6'3" with very long arms and pretty thin. Base layers come in large tall, which is perfect, but I haven't found comparable sizing in jackets.

Any brands run really long in the arms?


----------



## drblast (Feb 28, 2017)

Armada. Done.


----------



## bseracka (Nov 14, 2011)

arcteryx


----------



## Phedder (Sep 13, 2014)

Arcteryx and Patagonia are based off a climbers build, and arguably two of the best made products out there. Definitely worth trying them on. Anything designated slim or trim fit will likely suit you better.


----------



## BXNoob (Mar 20, 2020)

Try Arcterix


----------



## pabstbluribbin (Nov 26, 2019)

Agree with Patagonia. I have monkey arms like you and their gear fits me best, pricey but worth it. Also, consider what I do and use a rain jacket with a puff underneath...for whatever reason rain jackets are easier to find in long sizes. I wear a Marmot Precip jacket in long with a mid size puff underneath and you’d never know from the outside that it’s not a snow jacket.


----------



## Schoobang (Nov 4, 2019)

Scandinavian brands are often made for tall and rather slim people. Norrona for example. I am the same length as you and about 80kg, and even their size M fit me length wise. i have regular arms though =)

I haven’t tried stellar equipments shells myself but a tall colleague of mine with wide shoulders and monkey arms says that they are the perfect fit. Swedish brand.








Redefining outdoor – Technical outerwear | Stellar Equipment


Stellar Equipment create amazing technical outerwear with timeless design from cutting-edge materials – for running, hiking, climbing, ski & snowboarding




www.stellarequipment.com


----------



## Special Blend (Mar 6, 2015)

I am 6'4" with very broad shoulders and long arms.
I have a slim build and Volcom fit very long in the sleeves. The only other option i found over the years to work for me is 686.
I still feel Volcom is top though. I have worn volcom primarily for the last 13yrs and for about 4yrs before that was 686.
I did have a bonfire coat that fit well a long time ago but have no idea about then now.

Sent from my SM-G965W using Tapatalk


----------



## MrDavey2Shoes (Mar 5, 2018)

As someone with short/normal arms I find Strafe Jackets to have very long arms. So maybe that'll work for you.


----------



## Paxford (Jan 7, 2019)

So much to try!
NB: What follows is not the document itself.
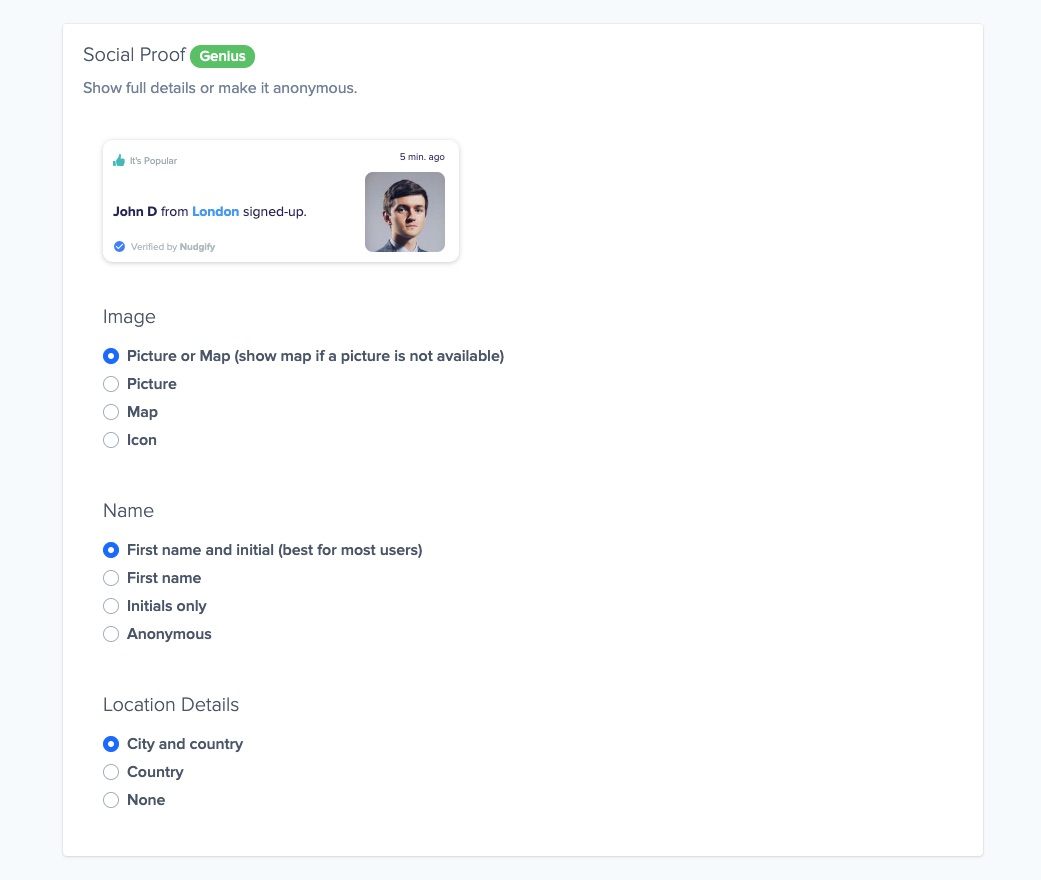Screen dimensions: 1041x880
Task: Set location details to None
Action: click(111, 800)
Thx everyone.


----------



## BoarderHack89 (Mar 1, 2020)

Here’s a guy 6’3 in a MEDIUM! I’m buying one in large and I’m 6’1 with long arms.


----------



## brunovilela4219 (1 mo ago)

I'm Brazilian and 6'4. It looks like Hagloefs make long jackets such as this one: HAGLÖFS Elation GORE-TEX Mænd Hardshelljakke | KELLER SPORTS [DK] The problem is everywhere I find them they are out of stock.


----------